We had the floors sanded and varnished and then we set-to on the walls. Doing the floors before the walls was a mistake — in fact working in any order other then top-down is a mistake in this sort of house — but we had to do the floors while the house was empty. The walls were going to take longer.
So we sanded the floors. Our floor sanding men crawled across the floor for a day removing the hundreds of nails and screws that we had not been able to get to. They sanded, they varnished, they hand-sanded, they stained the 1960s boards to match their 1830s neighbours, they replaced the single mahogany board near the front door with a pine one, and stained that too. They quoted for three days and worked for nearly a week transforming our grey dusty floors into honey coloured, sealed, clean floors that you could walk on without shoes.
Then we started on the walls.
By this time I was back at work and Mrs Albion was on her own, just a girl and her wallpaper stripper, quietly bubbling and scraping for days, scraping back generations of forgotten home decoration trends to the bare walls. Then I came home and started tearing off the paneling. At the chimney breast I hefted my jemmy and felt the familiar thunk as timber parted from the screws and jerked away from the wall. Then I felt an unfamiliar thud, and vibration through the floor. One of the screws further down the panel, instead of staying in the wall and pulling through the timber, had stayed in the timber and pulled off the wall. A great chunk of render and brick lay on the floor, gently rocking from side to side. A great hole in the side of the chimney breast stared out at me.
And when you gaze for long into an abyss, the abyss gazes also into you.
There were other incidents — mainly divots from the walls when dado rails, panels or skirting boards held strongly to their fastenings, but also rough walls hidden behind paper and patches where the old render crumbled away leaving a ragged gash, exposing the horse hair they used in the 1830s to fatten out the mix, or the 1962 newspaper behind the more recent repairs.
We hired Paul the Rasta to fill the holes and skim coat the walls, and we made the place habitable. Then Mrs Albion scrubbed the leftover render and plaster off the freshly varnished floor, and we vacuumed, and mopped and vacuumed again. Then we hired a carpenter to replace all the skirting boards, and we vacuumed and mopped again. Then I installed the shelves between the chimney breasts.
The shelves should have been easy. Cut the timber to size, drill some holes, hide the brackets between each shelf and the wall. Except the walls are not square. And the floor is not level. And the ceilings are two different heights on either side of the room. I had to measure and cut each shelf to fit the contour of the walls. I had to find a common measuring point for each of the 72 holes in the walls. I had to re-drill 12 of the holes because I had measured them from a starting point exactly one shelf width too low. Each shelf took around an hour. There are eighteen shelves.

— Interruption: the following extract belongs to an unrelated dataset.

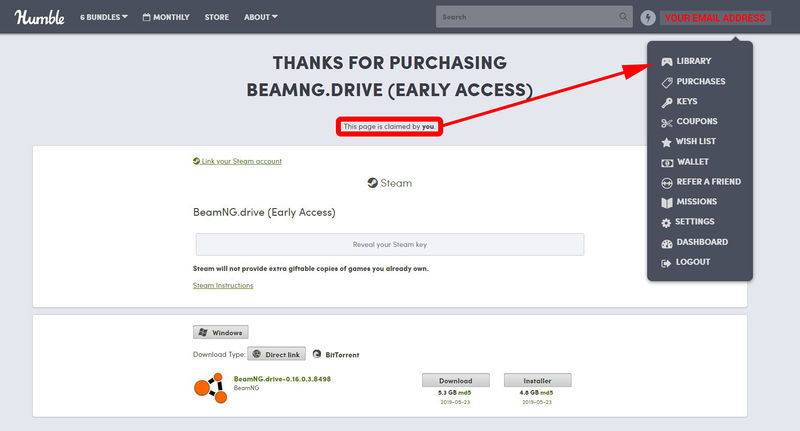Expand the Bundles dropdown menu
The width and height of the screenshot is (800, 431).
[x=104, y=17]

We vacuumed and mopped again.
And then I painted them. Sixteen hours drying time between coats for professional gloss. And then I decided to paint the windows too — because they looked tatty compared to the other glossy white timberwork.

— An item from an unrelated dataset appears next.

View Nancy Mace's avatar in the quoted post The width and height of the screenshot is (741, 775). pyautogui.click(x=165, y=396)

And we began the curtains. I vacuumed, but we didn’t mop. We just laid all the clean bedlinnen on the floor and cut the curtains on top of it.
We crossed the rubicon on Saturday when I hung Lizzy’s painting (our house is never a home until a particular Lizzy Simunovic painting is on the wall) before collecting Natalie the Christian Radio Star [she’s gone on to bigger and better things] from Liverpool Street. By the time we returned Mrs Albion had put books, ornaments and family photos onto the shelves and space was transformed from a clean looking building site to a messy looking room.
On Sunday evening I shifted a pile of mess off the sofa and we sat down, surrounded by our mess, Mrs Albion’s legs in my lap, Bec and Jen’s blanket over us both, and clicked on the TV.
We have a lounge room.
Copyright © Damian Clarke. Original post first published on the Our Albion blog, 28 November 2006.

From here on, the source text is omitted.